2

I have table which stores user files e.g images. It has an auto increment primary key and so it's easy to guess via a url what the next/previous id is e.g mydomain/file/12. Whilst i have security in place to prevent unauthorised user from accessing someone else files i'd prefer to have a more complex url id which is difficult to guess.

The table will have a a lot of inserts/deletes so I've stuck to using a auto increment id for the primary key as opposed to using a uuid as a primary key due to it's associated performance issues.

So i was thinking of adding an additional column called uuid which i could use to retrieve files. Whilst mysql docs state that uuid's are designed as a number that is globally unique in space and time would i still need to implement a unique index on this column since there would be no database mechanism to prevent a collision - if it ever occurred?

Any advice appreciated.

Gordon Linoff
  • 1,242,037
  • 58
  • 646
  • 786
adam78
  • 9,668
  • 24
  • 96
  • 207

4 Answers4

2

If you want to insist that the column be unique, then create a unique index/constraint on it.

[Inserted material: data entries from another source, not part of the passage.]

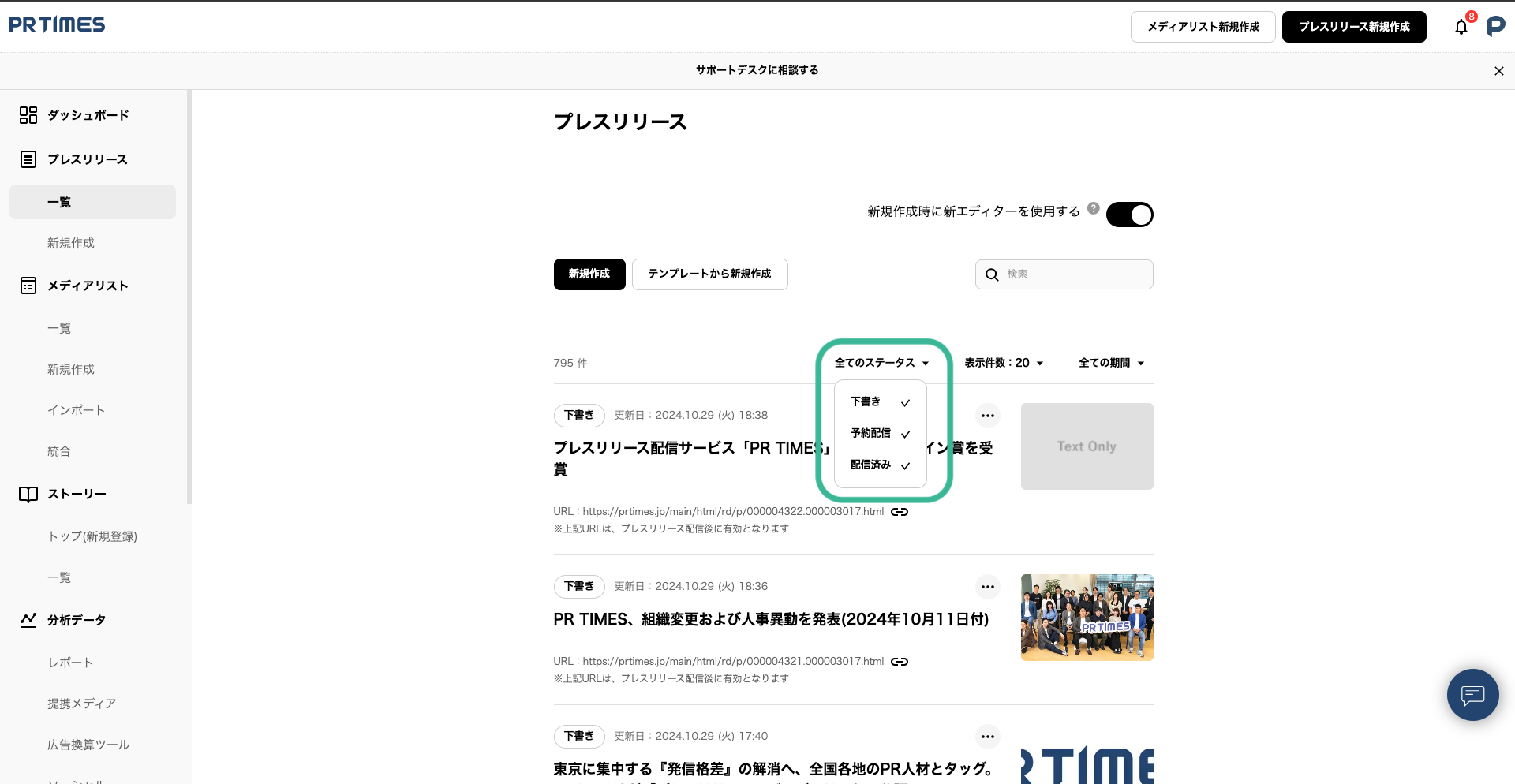Click the PR TIMES logo
Viewport: 1515px width, 784px height.
[57, 25]
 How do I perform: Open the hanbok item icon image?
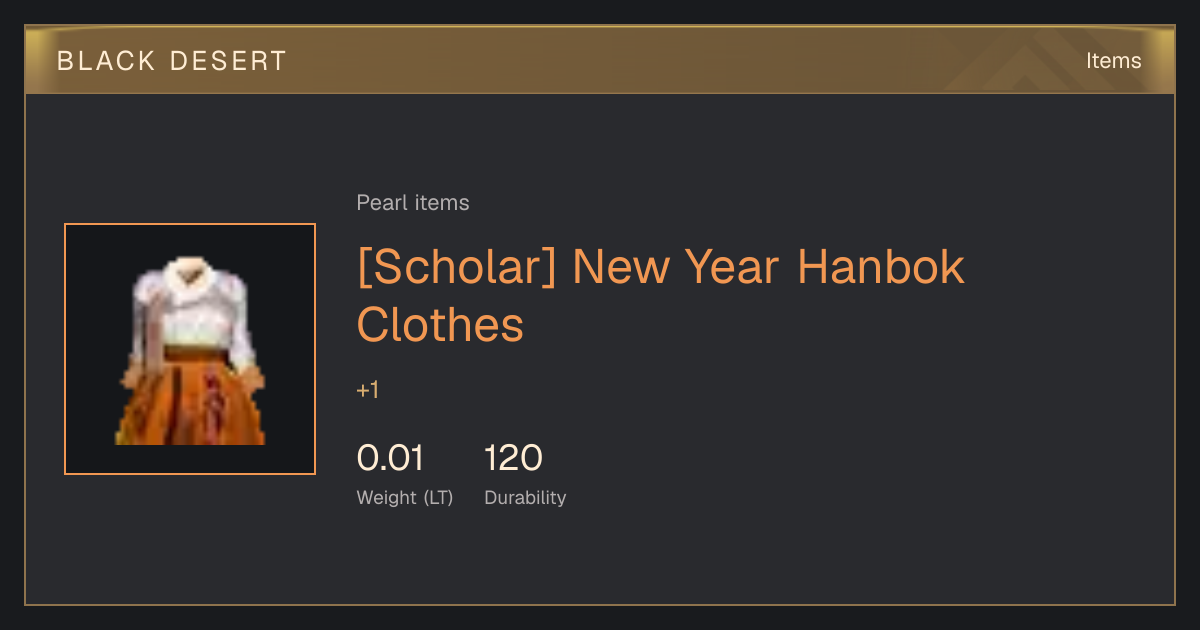(x=190, y=349)
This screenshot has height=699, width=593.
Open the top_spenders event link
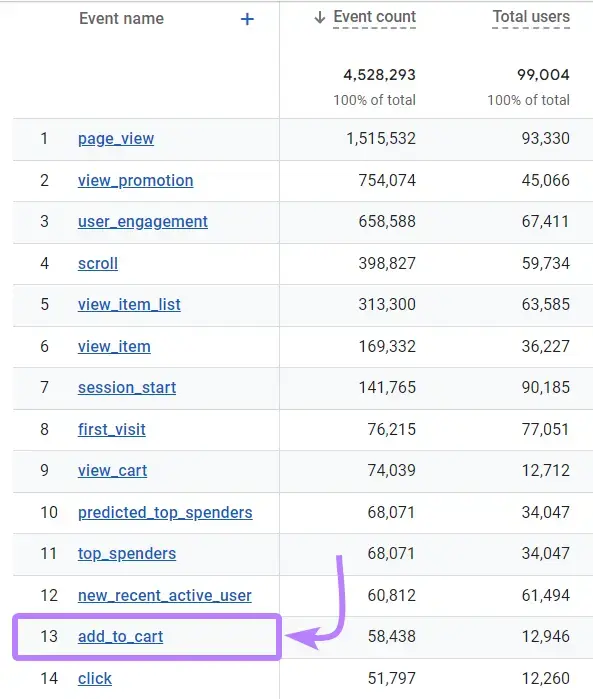tap(127, 553)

This will prevent manual inserts and updates from duplicating an existing column, even if the automatic mechanism generates a guaranteed-unique value on "normal" inserts.

That said, if performance is of paramount concern, then you might decide to -- essentially -- disable "manual" inserts and forego the unique index. That would be a compromise based on performance needs.

Gordon Linoff
  • 1,242,037
  • 58
  • 646
  • 786
  • is the automatic mechanism truly guaranteed-unique. i note mysql uses uuid version 1. Whats the difference between uuid version 1 and version 4? – adam78 Jan 26 '20 at 15:10
  • https://stackoverflow.com/questions/1155008/how-unique-is-uuid – Luuk Jan 26 '20 at 15:12
0

I was wondering the exact same thing. I inherited a db with indexed text UUIDs and the first thing that came to mind is that If you have an index on a textual UUID your writes will be slower because UUIDs are random and the database will need to figure out where to insert the INDEX (also there is the issue of index size, etc..). In order to prevent an unlikely collision you are definitely going to need a UNIQUE INDEX, reaching for one of the following two solutions could be useful to you.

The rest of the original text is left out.